Reisetipps für Glaukom-Tropfen

Eine Reise bedeutet nicht, dass Sie eine Dosis verpassen müssen. Planen Sie vorausschauend mit diesen Reisestrategien:

  • Genügend Tropfen (und Extras!) einpacken. Zählen Sie, wie viele Tage Sie unterwegs sein werden, und nehmen Sie etwas mehr mit als nötig, falls Ihre Rückreise sich verzögert. Bewahren Sie Ihre Augentropfen möglichst in ihren originalen, beschrifteten Flaschen auf. Auch wenn die TSA (Flughafensicherheit) es nicht vorschreibt, ist es hilfreich, Ihren Rezeptnamen auf der Flasche zu haben (glaucoma.org). Etiketteninformationen und ein Arztbrief (insbesondere für internationale Reisen) können sicherstellen, dass Sie keine Probleme bekommen.

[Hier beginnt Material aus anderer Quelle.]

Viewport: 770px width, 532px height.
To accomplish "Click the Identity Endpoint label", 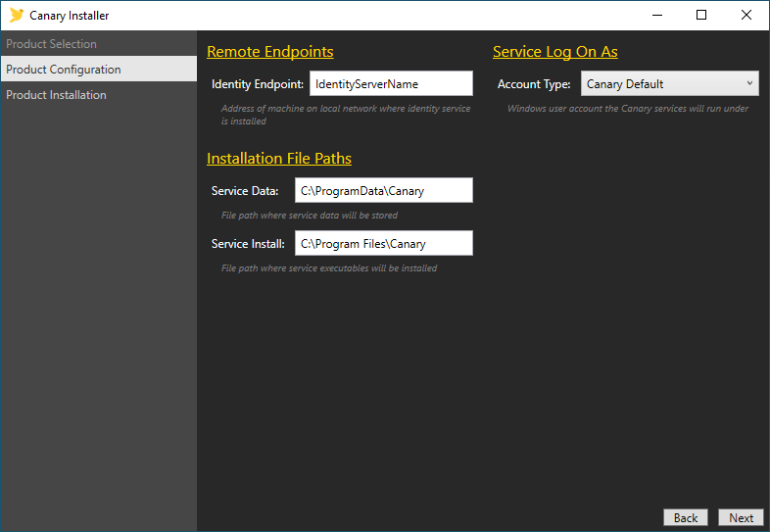I will click(x=258, y=84).
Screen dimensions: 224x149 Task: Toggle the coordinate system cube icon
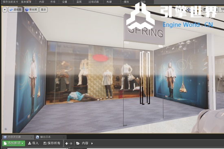[x=205, y=10]
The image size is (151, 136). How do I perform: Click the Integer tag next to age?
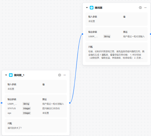27,113
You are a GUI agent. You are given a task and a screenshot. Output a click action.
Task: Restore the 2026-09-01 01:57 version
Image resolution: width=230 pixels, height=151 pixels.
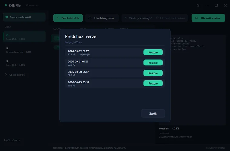point(153,63)
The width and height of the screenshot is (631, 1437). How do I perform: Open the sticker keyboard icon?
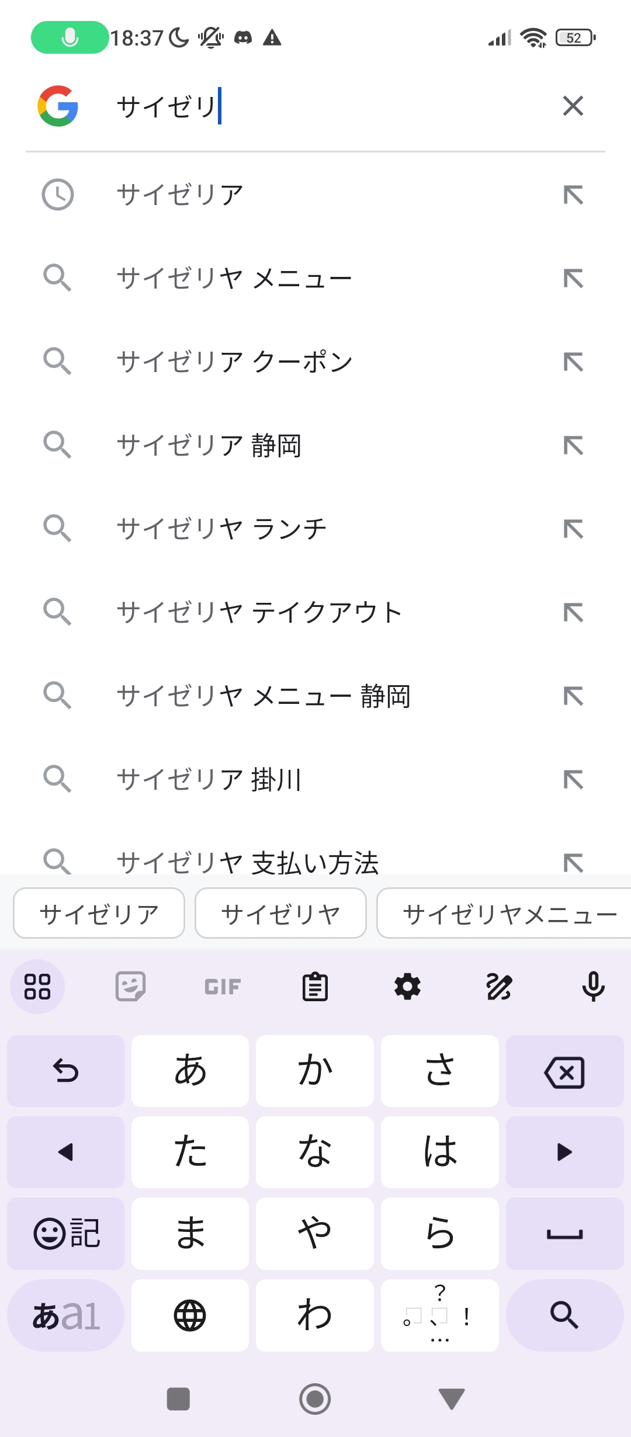coord(130,987)
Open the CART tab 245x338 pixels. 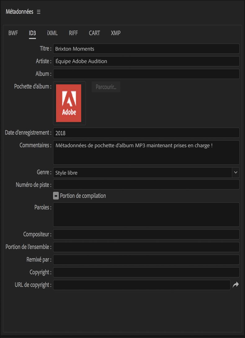94,33
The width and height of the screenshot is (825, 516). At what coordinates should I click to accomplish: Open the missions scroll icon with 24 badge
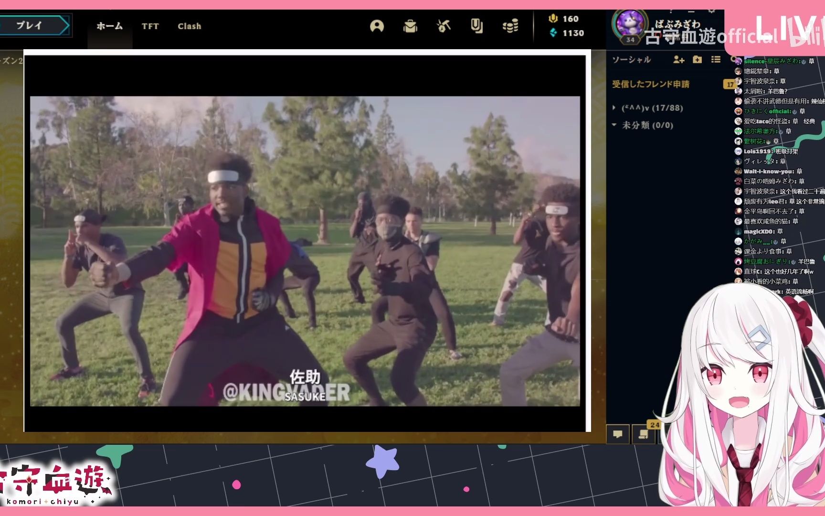coord(644,434)
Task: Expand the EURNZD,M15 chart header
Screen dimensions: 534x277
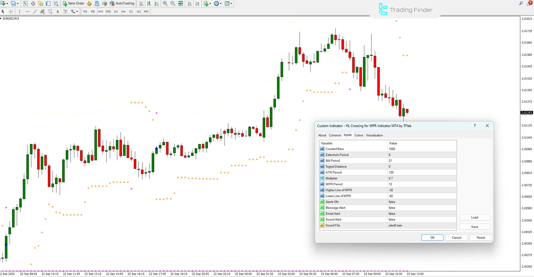Action: click(x=2, y=18)
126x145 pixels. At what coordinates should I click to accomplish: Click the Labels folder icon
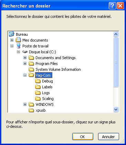pos(38,87)
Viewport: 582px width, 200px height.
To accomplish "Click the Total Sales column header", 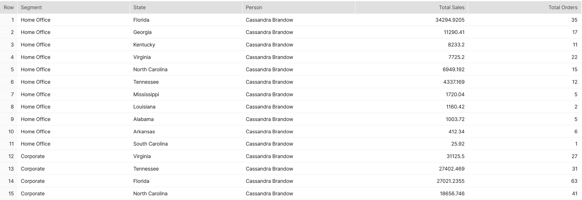I will pyautogui.click(x=451, y=8).
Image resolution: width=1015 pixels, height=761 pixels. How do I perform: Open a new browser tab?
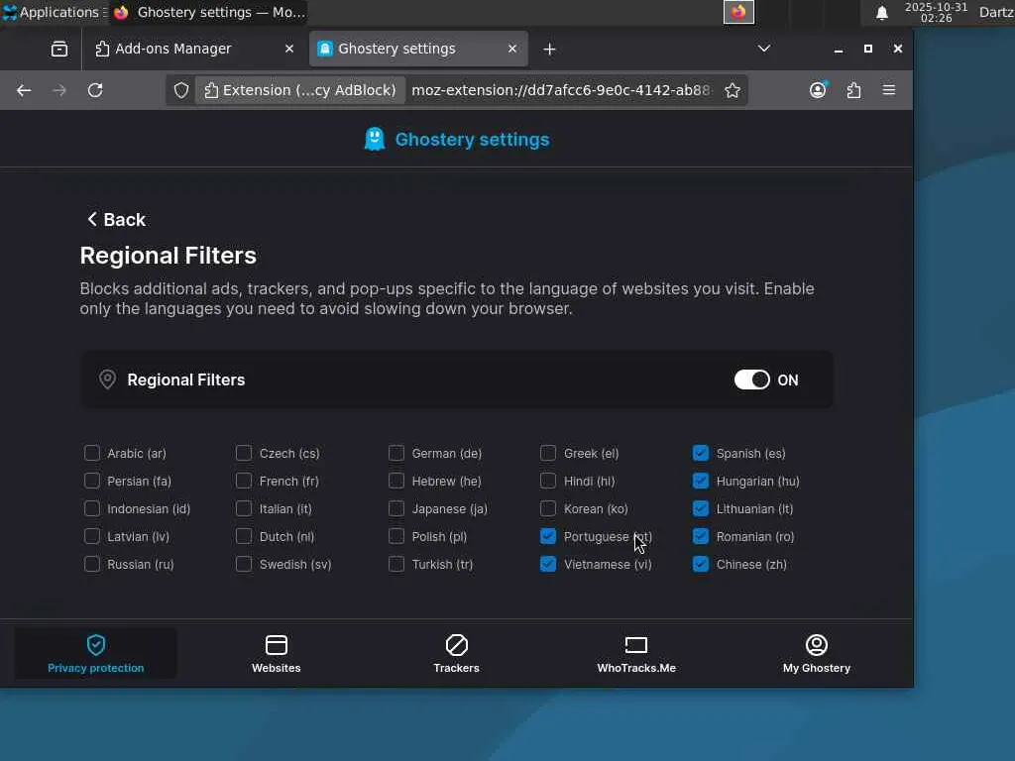click(549, 49)
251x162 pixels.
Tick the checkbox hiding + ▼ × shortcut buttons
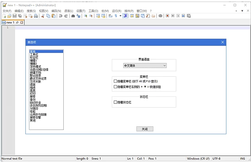[115, 86]
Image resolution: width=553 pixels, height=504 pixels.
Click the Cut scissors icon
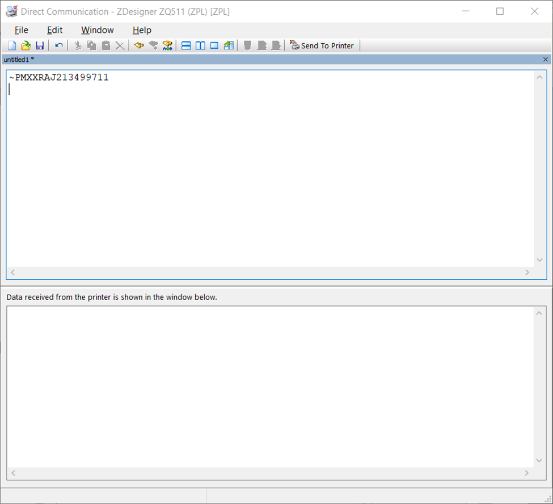tap(78, 45)
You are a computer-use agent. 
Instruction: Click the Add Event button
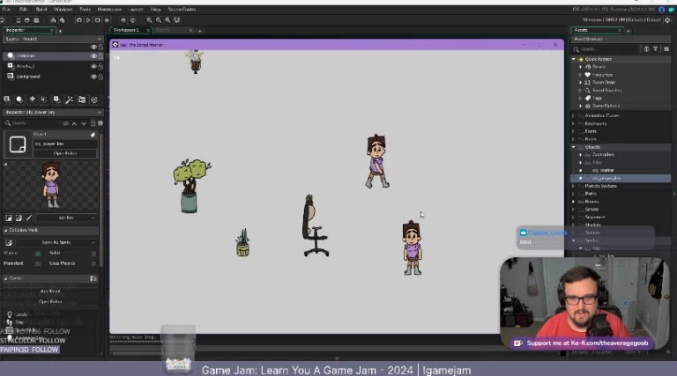click(50, 291)
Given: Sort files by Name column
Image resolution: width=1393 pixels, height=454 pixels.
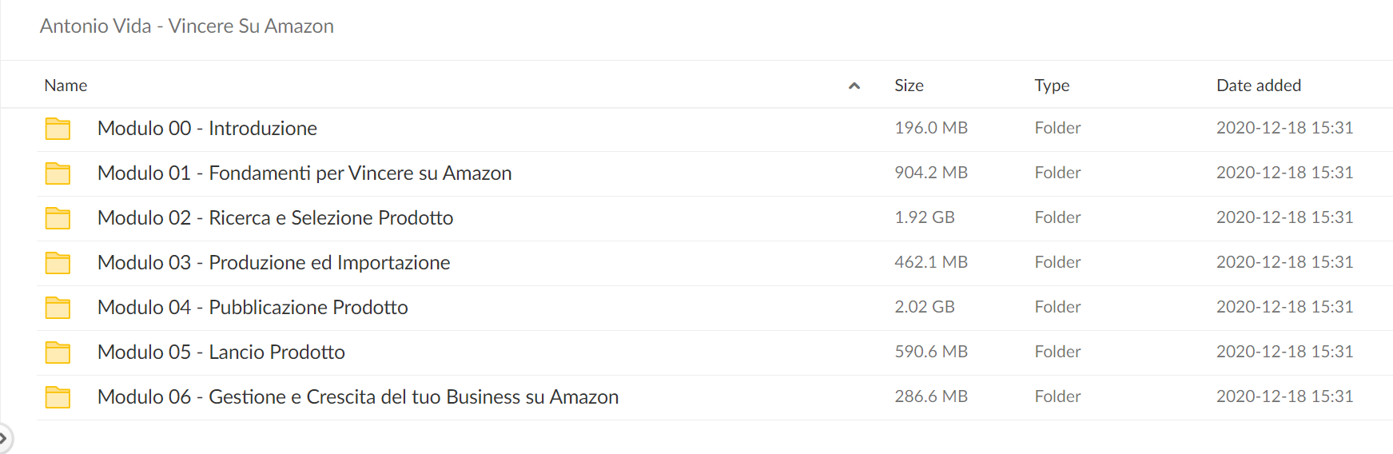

    • Flugreisen: Laut TSA sind alle verschreibungspflichtigen Medikamente im Handgepäck erlaubt, auch Flüssigkeiten, die über das übliche 100-ml-Limit hinausgehen (glaucoma.org) (glaucoma.org). Wenn Sie die Sicherheitskontrolle passieren, informieren Sie den Beamten, dass Sie medizinisch notwendige Flüssigkeiten dabei haben. Sie müssen sie nicht in einem durchsichtigen Beutel verpacken – legen Sie sie einfach separat zur Kontrolle vor. Sie können geröntgt oder visuell auf Echtheit überprüft werden. Es ist ratsam, Ihre Tropfen im Handgepäck (nicht im aufgegebenen Gepäck) mitzuführen, damit Sie sie immer bei sich haben (glaucoma.org).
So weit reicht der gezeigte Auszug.